------ Given records ------
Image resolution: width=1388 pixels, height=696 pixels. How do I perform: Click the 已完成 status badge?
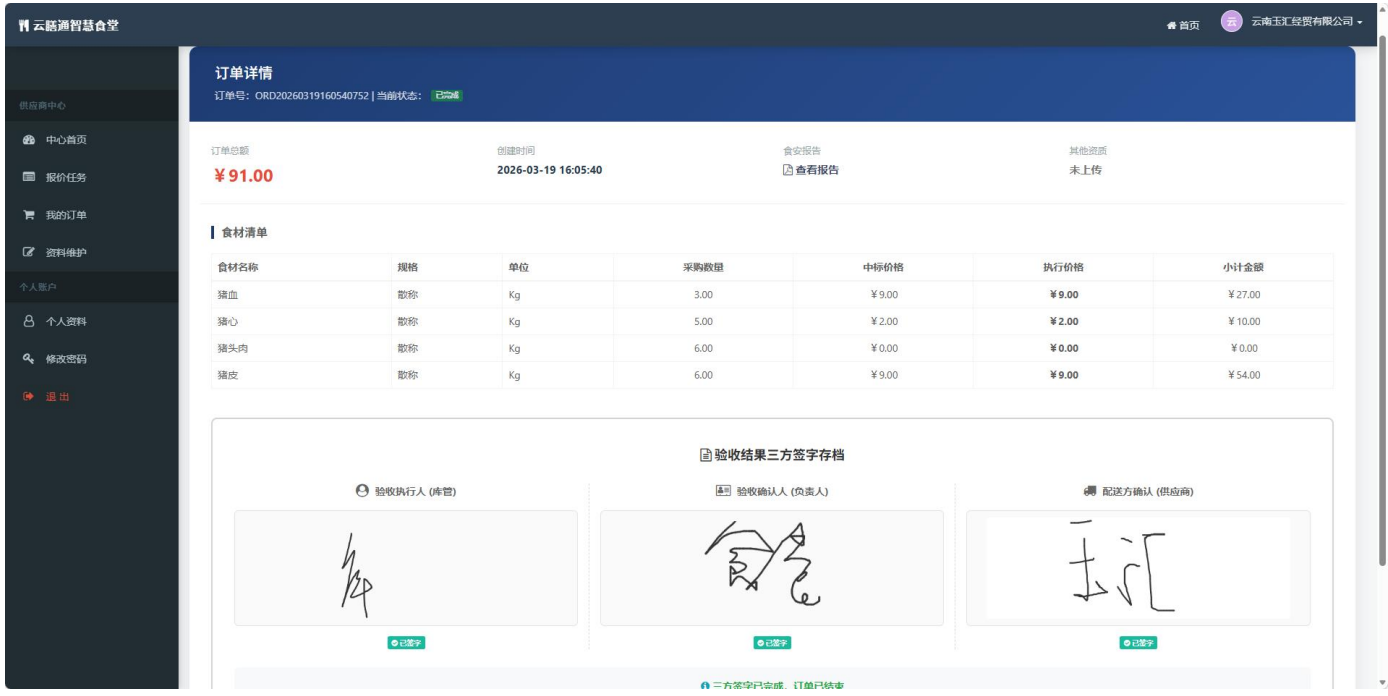tap(447, 96)
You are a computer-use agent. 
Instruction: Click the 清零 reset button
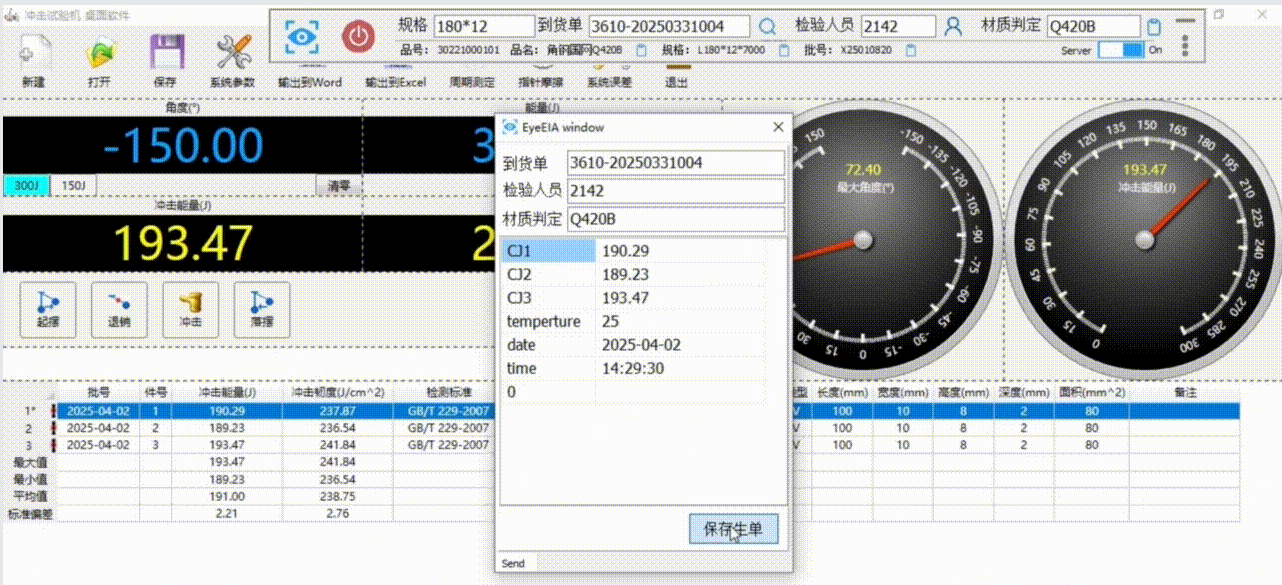(x=338, y=185)
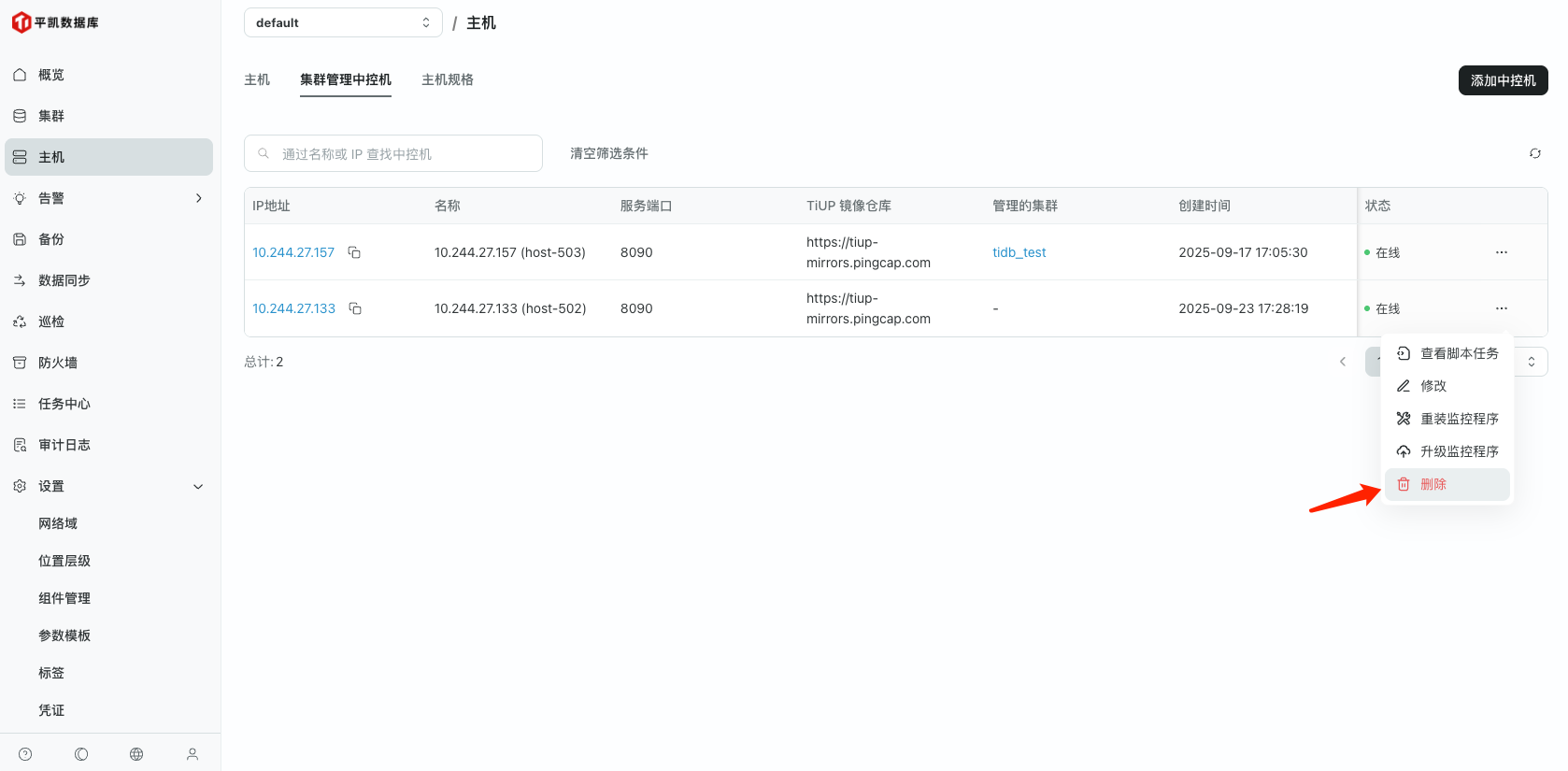Click 清空筛选条件 to clear filters
Viewport: 1568px width, 771px height.
[x=608, y=153]
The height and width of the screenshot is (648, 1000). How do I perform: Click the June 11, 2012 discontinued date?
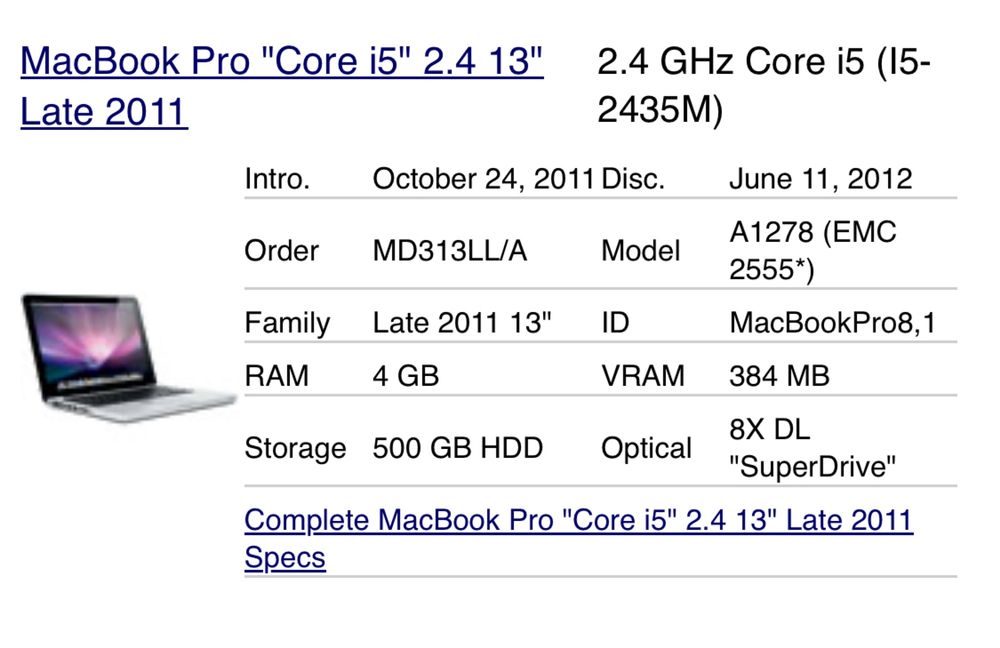820,179
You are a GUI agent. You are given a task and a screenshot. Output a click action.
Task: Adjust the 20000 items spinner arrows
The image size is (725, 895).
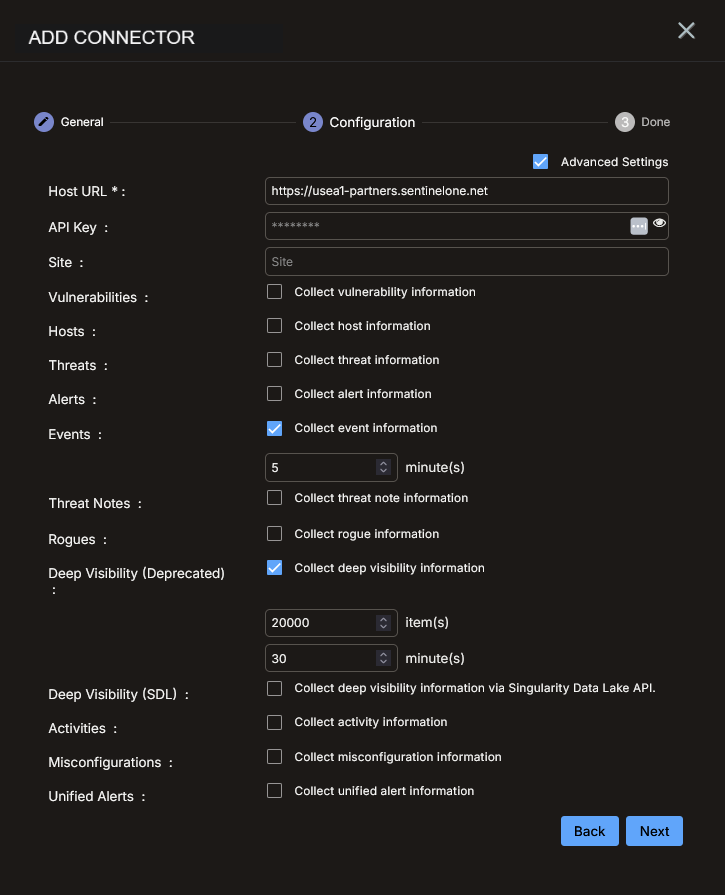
------
## Task
Copy every line of the records exactly as it is written, but not the pictures.

## Solution below
Image resolution: width=1388 pixels, height=696 pixels. How do I perform: Click the 已完成 status badge?
tap(447, 96)
You are a computer-use agent. 
Instruction: Click the 清零 reset button
(x=338, y=185)
Click 清空筛选条件 to clear filters
Viewport: 1568px width, 771px height.
[x=608, y=153]
The height and width of the screenshot is (648, 1000). How do I perform: Click the June 11, 2012 discontinued date?
820,179
You are a GUI agent. You are given a task and a screenshot. Output a click action.
Task: Adjust the 20000 items spinner arrows
The image size is (725, 895).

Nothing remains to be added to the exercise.